Although an example of a polycrystalline thin film that may be applied to a two-dimensional NAND flash memory device is shown in FIGS. 4 to 6 , embodiments of the present disclosure are not limited thereto. For example, polycrystalline thin films according to embodiments of the present disclosure may be applied to three-dimensional semiconductor devices. For example, a three-dimensional semiconductor device may include a plurality of memory cells stacked in a series configuration in a memory cell string extending in a third direction perpendicular to the plane of the first and second directions D1 and D2 shown in FIG. 4 . .

7A to 7C are perspective views illustrating a three-dimensional semiconductor device according to an embodiment of the present disclosure.

FIG. 7A shows a perspective view of a semiconductor device having a U-shaped memory string UCST.

Referring to FIG. 7A , the U-shaped memory string UCST may include memory cells, pipe transistors, and selection transistors arranged along pillars PL formed in a U-shape. The cell gates of the memory cells and the selection gates of the selection transistors may be coupled to the conductive patterns CP1 to CPn.

The pillar PL may include a horizontal part HP, a first vertical part PP1 and a second vertical part PP2 embedded in the pipe gate PG. The first vertical part PP1 and the second vertical part PP2 may extend from the horizontal part HP.

The pillar PL may be electrically coupled between the source line SL and the bit line BL. The bit line BL and the source line SL are disposed in different layers and spaced apart from each other. For example, the source line SL may be disposed under the bit line BL. The source line SL may be electrically coupled to the upper end of the first vertical portion PP1. The bit line BL may be electrically coupled to the upper end of the second vertical portion PP2. Contact plugs CT may be disposed between the source line SL and the first vertical portion PP1 and between the bit line BL and the second vertical portion PP2.

The conductive patterns CP1 to CPn may be disposed in n layers spaced apart from each other under the bit line BL and the source line SL. The conductive patterns CP1 to CPn may include source-side conductive patterns CP_S and drain-side conductive patterns CP_D.

The source side conductive patterns CP_S may surround the first vertical part PP1 and may be stacked spaced apart from each other. The source-side conductive pattern CP_S may include source-side word lines WL_S and one or more source selection lines SSL. The source selection line SSL may be disposed over the source side word line WL_S. For example, the source selection line SSL may be configured with the nth pattern CPn disposed in the uppermost layer of the source side conductive pattern CP_S and the (n-1)th pattern CPn-1 disposed under the nth pattern CPn.

The drain side conductive patterns CP_D may surround the second vertical portion PP2 and may be stacked spaced apart from each other. The drain side conductive pattern CP_D may include a drain side word line WL_D and one or more drain selection lines DSL. The drain selection line DSL may be disposed over the drain side word line WL_D. The drain selection line DSL may be configured with the nth pattern CPn disposed in the uppermost layer of the drain side conductive pattern CP_D and the (n-1)th pattern CPn-1 disposed under the nth pattern CPn.

* Recorded information:
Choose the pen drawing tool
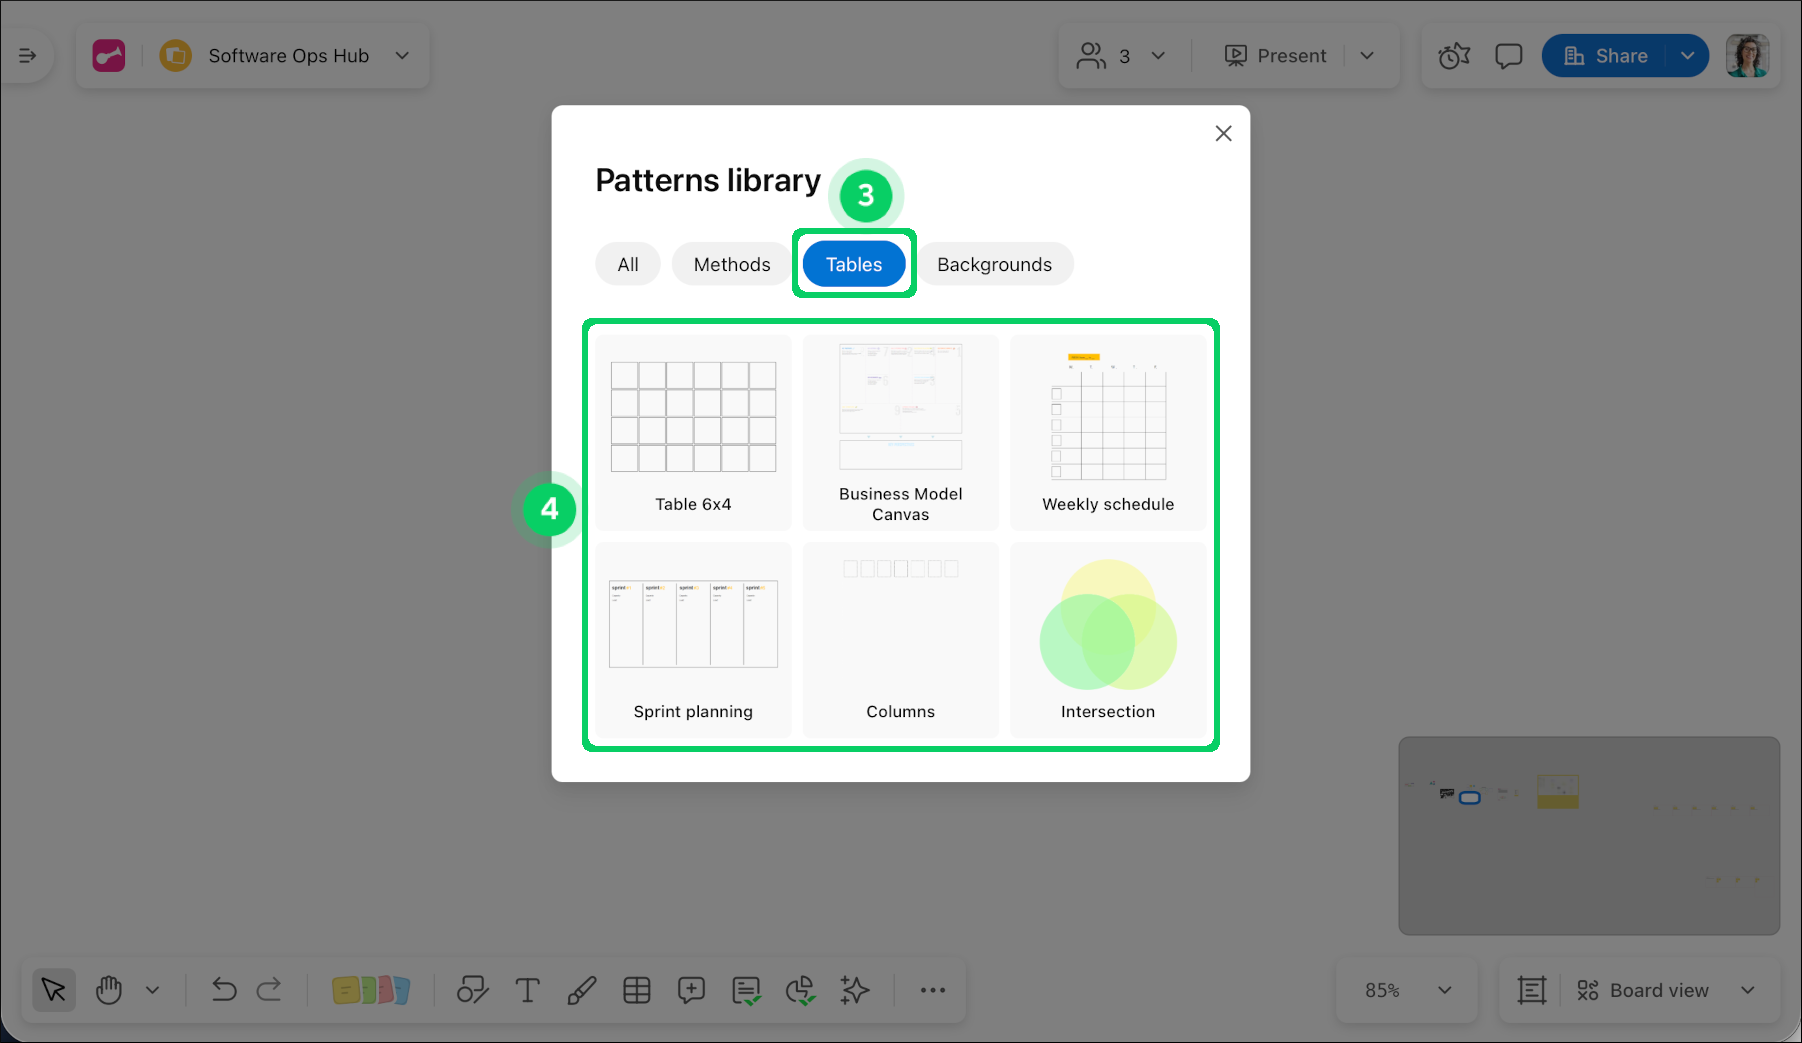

* Directions:
Answer these questions from the text on the three-dimensional semiconductor device:
(a) In what shape are the pillars PL formed?
(b) Where may the source line SL be disposed relative to the bit line BL?
(c) Which part of the pillar do the drain side conductive patterns CP_D surround?
The data that comes after the text is from a separate source.

* Exercise output:
(a) The pillars PL are formed in a U-shape.
(b) The source line SL may be disposed under the bit line BL.
(c) They surround the second vertical portion PP2.